Text provided START

From: Scott Griffith
Subject: Re: possible bug in coreutils?
Date: Thu, 23 Mar 2006 03:26:32 -0800 (PST)

Bob,

     Thank you very much for your response.  I was just looking at the
man page for grep, and wouldn't you know it..  --line-buffer is not
very well documented.  Infact, all it says about that is:

(excerpt from man page)
--line-buffering
              Use line buffering, it can be a performance penality.

     Your solution seems to be the missing piece.  When I piped in 350
lines of tail, your's worked where as mine still seems to hang there. 
I even tried to send my output to a file, and still nothing.  Maybe the
man page could get an update describing what --line-buffer actually
does?  Just a thought.

     Once again, Thank you very much for your assistance.  My work
around did the job, but I would much rather have it done in real time.

Text provided END

Required work: Quote the email about grep's line buffering from "Thank you very much for your response." to "Just a thought.".

Material provided START

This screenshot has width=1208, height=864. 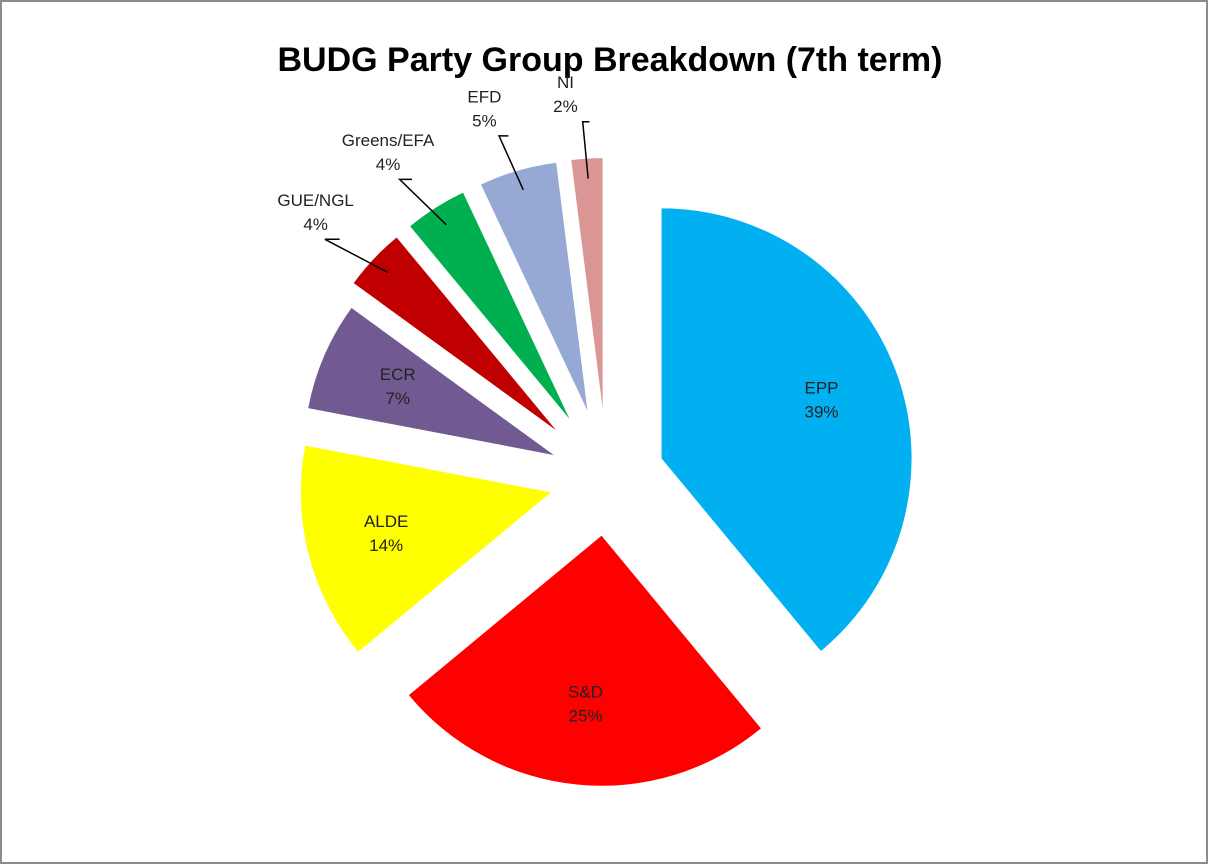 What do you see at coordinates (610, 60) in the screenshot?
I see `chart-title: BUDG Party Group Breakdown (7th term)` at bounding box center [610, 60].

Material provided END

Expected output:
Thank you very much for your response.  I was just looking at the
man page for grep, and wouldn't you know it..  --line-buffer is not
very well documented.  Infact, all it says about that is:

(excerpt from man page)
--line-buffering
              Use line buffering, it can be a performance penality.

     Your solution seems to be the missing piece.  When I piped in 350
lines of tail, your's worked where as mine still seems to hang there. 
I even tried to send my output to a file, and still nothing.  Maybe the
man page could get an update describing what --line-buffer actually
does?  Just a thought.